I am trying to run training with fp16 and get the following error:
RuntimeError: Input type (torch.cuda.HalfTensor) and weight type (torch.cuda.FloatTensor) should be the same
I am able to run using fp32 successfully only with an OOM error.
Traceback for error when using fp16:
Traceback (most recent call last):
File "/home/hqvo2/Projects/MultiMEDal_multimodal_medical/libs/open_flamingo/open_flamingo/train/train.py", line 484, in <module>
main()
File "/home/hqvo2/Projects/MultiMEDal_multimodal_medical/libs/open_flamingo/open_flamingo/train/train.py", line 465, in main
train_one_epoch(
File "/home/hqvo2/Projects/MultiMEDal_multimodal_medical/libs/open_flamingo/open_flamingo/train/train_utils.py", line 111, in train_one_epoch
loss_laion = model(
File "/home/hqvo2/miniconda3/envs/openflamingo/lib/python3.9/site-packages/torch/nn/modules/module.py", line 1501, in _call_impl
return forward_call(*args, **kwargs)
File "/home/hqvo2/miniconda3/envs/openflamingo/lib/python3.9/site-packages/torch/nn/parallel/distributed.py", line 1156, in forward
output = self._run_ddp_forward(*inputs, **kwargs)

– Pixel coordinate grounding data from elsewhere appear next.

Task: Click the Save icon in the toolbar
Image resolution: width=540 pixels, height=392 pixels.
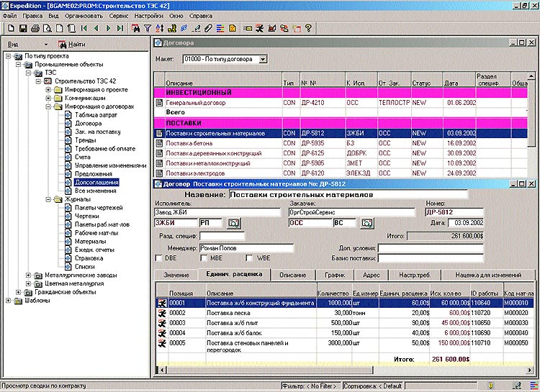Action: coord(23,29)
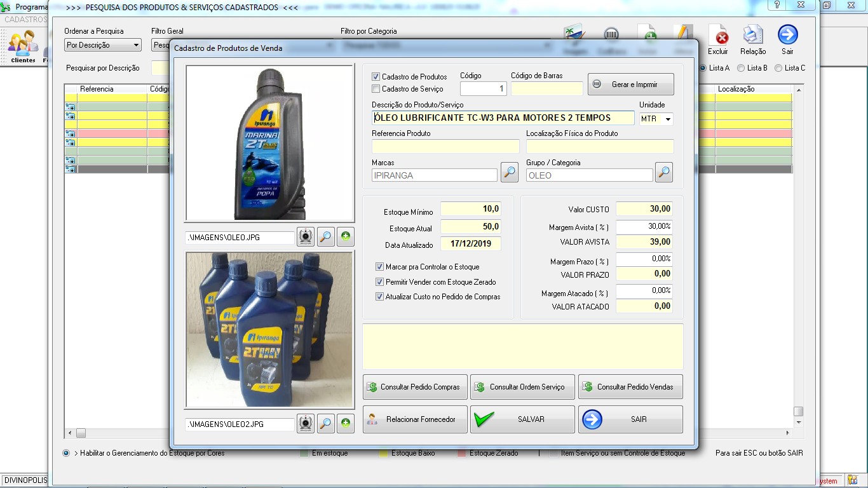
Task: Open the Grupo / Categoria lookup magnifier
Action: [x=664, y=172]
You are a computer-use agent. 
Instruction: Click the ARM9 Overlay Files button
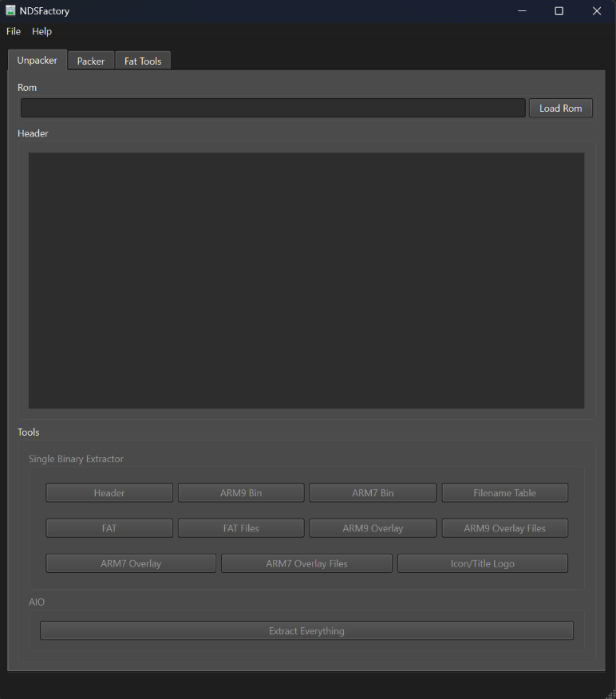(504, 528)
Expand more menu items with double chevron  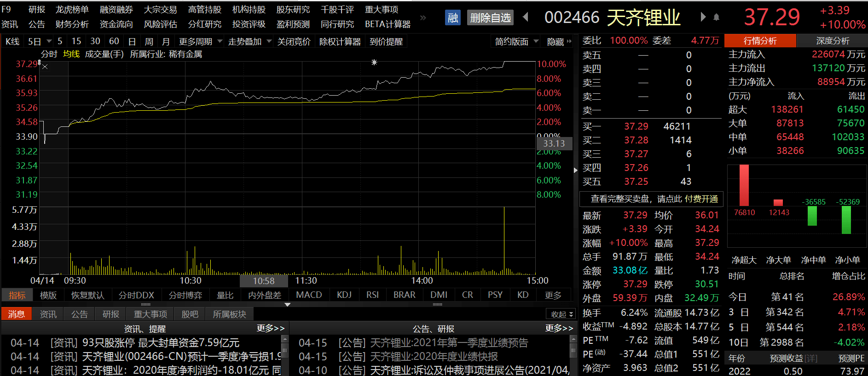coord(423,18)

File "/home/hqvo2/miniconda3/envs/openflamingo/lib/python3.9/site-packages/torch/nn/parallel/distributed.py", line 1110, in _run_ddp_forward
return module_to_run(*inputs[0], **kwargs[0]) # type: ignore[index]
File "/home/hqvo2/miniconda3/envs/openflamingo/lib/python3.9/site-packages/torch/nn/modules/module.py", line 1501, in _call_impl
return forward_call(*args, **kwargs)
File "/home/hqvo2/Projects/MultiMEDal_multimodal_medical/libs/open_flamingo/open_flamingo/src/flamingo.py", line 108, in forward
self._encode_vision_x(vision_x=vision_x)
File "/home/hqvo2/Projects/MultiMEDal_multimodal_medical/libs/open_flamingo/open_flamingo/src/flamingo.py", line 195, in _encode_vision_x
vision_x = self.vision_encoder(vision_x)[1]

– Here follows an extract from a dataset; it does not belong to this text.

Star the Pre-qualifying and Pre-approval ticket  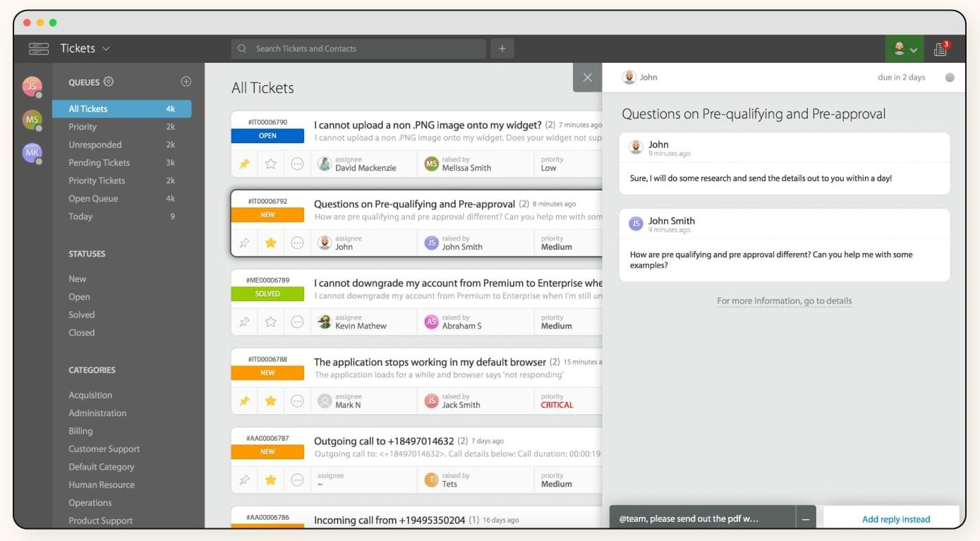pos(270,242)
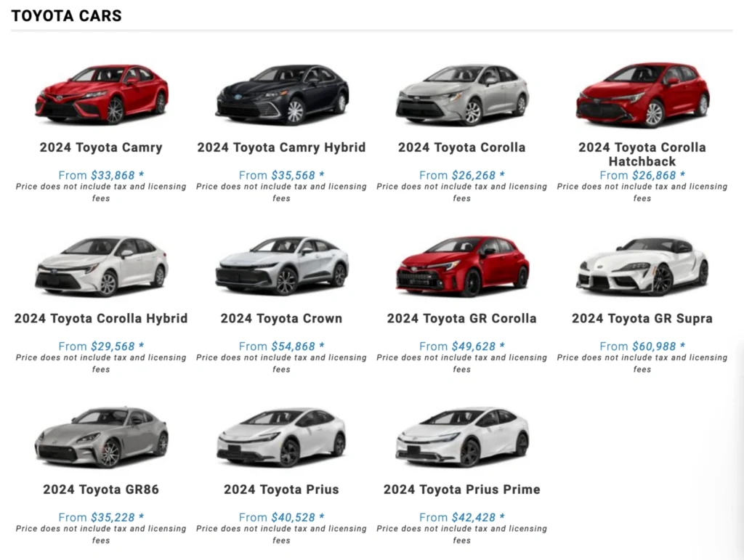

File "/home/hqvo2/miniconda3/envs/openflamingo/lib/python3.9/site-packages/torch/nn/modules/module.py", line 1501, in _call_impl
return forward_call(*args, **kwargs)
File "/home/hqvo2/miniconda3/envs/openflamingo/lib/python3.9/site-packages/open_clip/transformer.py", line 469, in forward
x = self.conv1(x) # shape = [*, width, grid, grid]
File "/home/hqvo2/miniconda3/envs/openflamingo/lib/python3.9/site-packages/torch/nn/modules/module.py", line 1501, in _call_impl
return forward_call(*args, **kwargs)
File "/home/hqvo2/miniconda3/envs/openflamingo/lib/python3.9/site-packages/torch/nn/modules/conv.py", line 463, in forward
return self._conv_forward(input, self.weight, self.bias)
File "/home/hqvo2/miniconda3/envs/openflamingo/lib/python3.9/site-packages/torch/nn/modules/conv.py", line 459, in _conv_forward
return F.conv2d(input, weight, bias, self.stride,
RuntimeError: Input type (torch.cuda.HalfTensor) and weight type (torch.cuda.FloatTensor) should be the same
Environment
I am using python 3.9.17 with V100 GPUs.
open-clip-torch 2.16.0
torch 2.0.1
torchvision 0.15.2
transformers 4.28.1
Thanks for bringing this up! I will take a closer look later today. I do want to point out that we haven't gotten good performance with pure fp16 training. It could be more better if you use fp32 but use fsdp to shard model state across your GPUs rather than reducing the precision.
Thanks for clarifying. FSDP would be ideal. Still, I have problems training with FSDP. Namely, I am using MPT-1B and it does not have the get_output_embeddings
and set_output_embeddings
methods. I see there is a major refactor that is in progress. Looking forward to using it soon.
Got it. There is this version of mpt I use for testing if you want to give fsdp a shot before the new refactor is merged.
Great, thanks for bringing up this. I will give it a try on this model with fsdp.
I tried fsdp with "mpt-1b-redpajama-200b-hf-style" and it could pass the above error.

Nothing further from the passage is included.